The decade from 2014 to 2024 has been a landmark decade for the Indian space sector, in which India has risen to the “highest point in the world” with a string of successful missions and landmark policy measures. In this decade, India has built on the foundations laid by hard work in the past few decades.
India’s space journey may be divided into three stages — sowing, flowering and fruition.
Think of the seeding phase as the period between the sounding rockets of the 1970s and the development of the PSLV rocket. Till the 1990s, India’s only pride was the PSLV rocket, whose enduring success earned it the nickname “workhorse” to this day. For a country that had to stand on its own two feet to pave its way to the heavens, the indigenous rocket (capable of carrying up to 3.25 tonnes of payload to low Earth orbit, or 1.75 tonnes to geostationary transfer orbit, 36,000 km above the Earth) was a source of pride, but little else.
But scientists were hard at work in the labs and their efforts were beginning to blossom. In 2001, India launched its first “big rocket” GSLV, albeit with a Russian upper stage cryogenic engine. The first rocket never left the pad. In the second attempt, the rocket launched a (test) satellite to the wrong location. But since then, India’s space sector has been steadily climbing the ladder of success. Its first lunar mission, Chandrayaan-1 (2008), was hailed as it not only achieved its mission of reaching the lunar orbit and finding evidence of water on the lunar surface, but also achieved much more. It was followed by Mangalyaan (2013), which earned India global acclaim as it was the first country to put a spacecraft into Mars orbit, a feat no other country had managed to achieve before.

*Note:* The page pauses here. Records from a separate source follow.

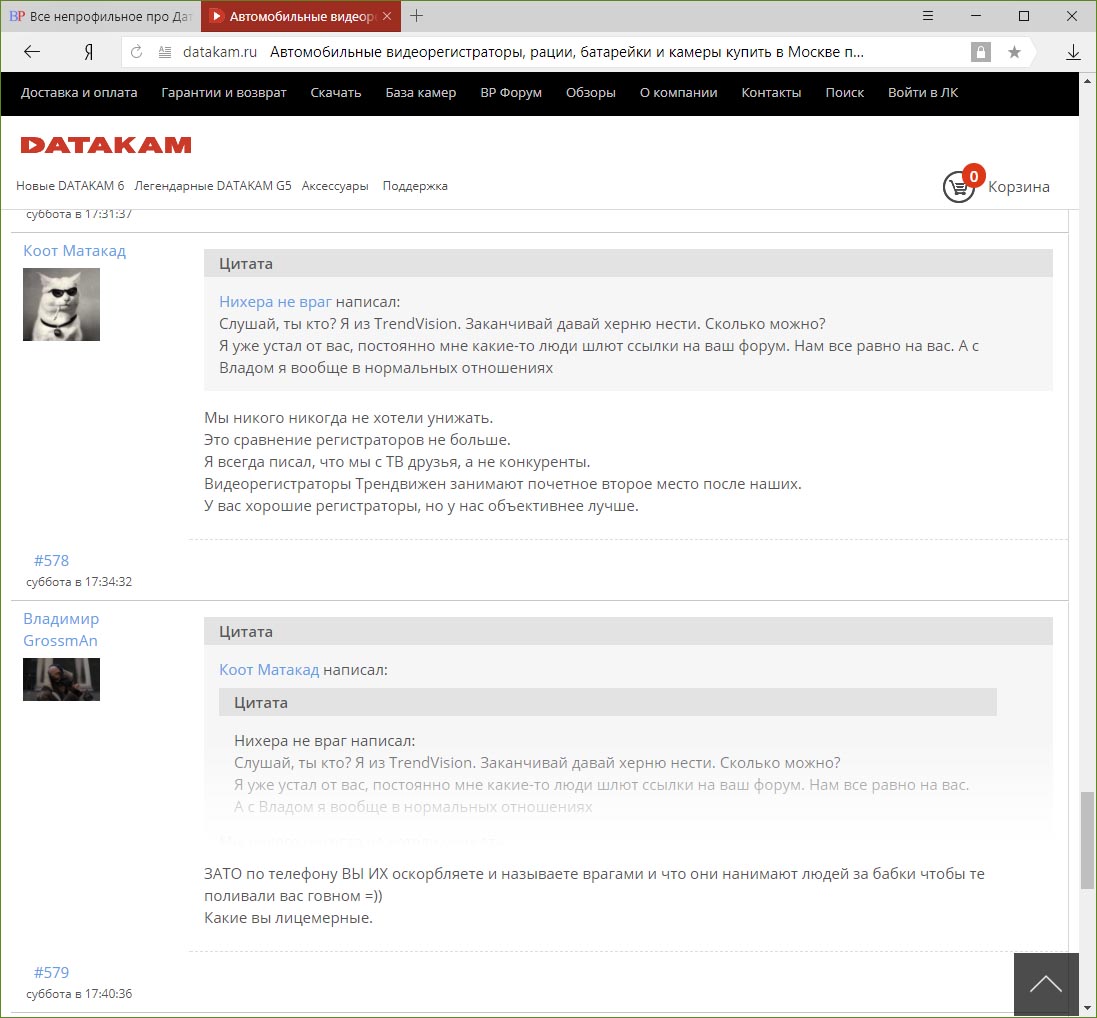Click the browser back arrow
Viewport: 1097px width, 1018px height.
32,52
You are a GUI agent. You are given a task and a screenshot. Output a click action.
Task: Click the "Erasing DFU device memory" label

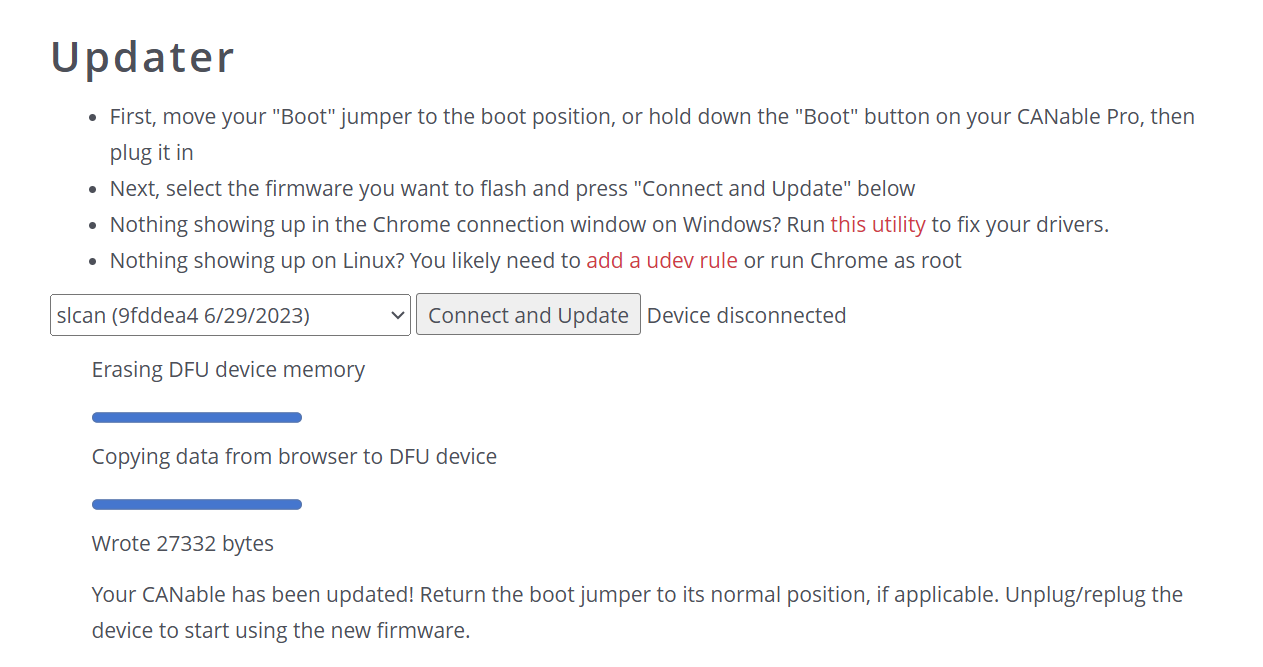point(228,369)
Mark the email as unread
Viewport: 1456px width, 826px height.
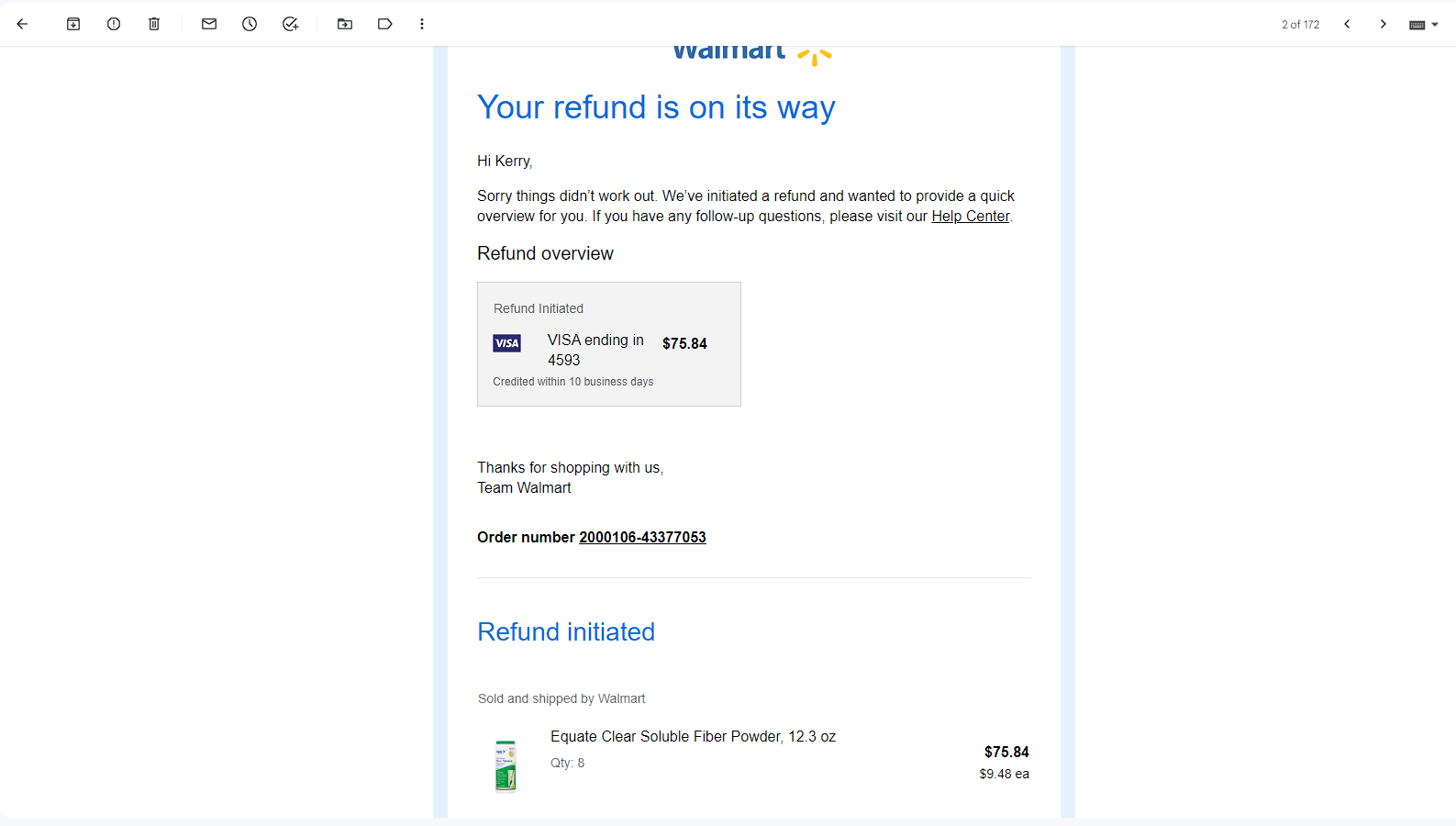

When the NDA government came to power in 2014, India’s space industry was bolstered by two successes and was looking forward to more. The fruitful phase had begun.
Lunar Mission
The crowning moment of Indian space travel will undoubtedly be on August 23, 2023 at 18:03 when the Chandrayaan-3 lander will land silently on the surface of the moon, making India the fourth country in the world to do so after the US, Russia and China (Japan will join the ranks later). Following the success of Chandrayaan-3 (based on the lessons learned from the failed Chandrayaan-2), the Aditya L-1 mission achieved a commendable feat: placing a spacecraft (space telescope) at the L-1 point between the sun and the earth, 1.5 million km away from the earth, and observing the sun continuously from there. India was the fourth country in the world to do so, again after the US, Europe and China.
At the same time, India also developed its own Regional Navigation Satellite System (NaVIC), which is a regional version of the “Global Positioning System” (GPS). Only the United States, Europe, Russia and China have their own Global Positioning Systems, while Japan and India have Regional Positioning Systems. In addition, ISRO has developed other rockets with large markets, such as the heavier LVM-3 rocket and the Small Satellite Launch Vehicle (SSLV) for smaller payloads.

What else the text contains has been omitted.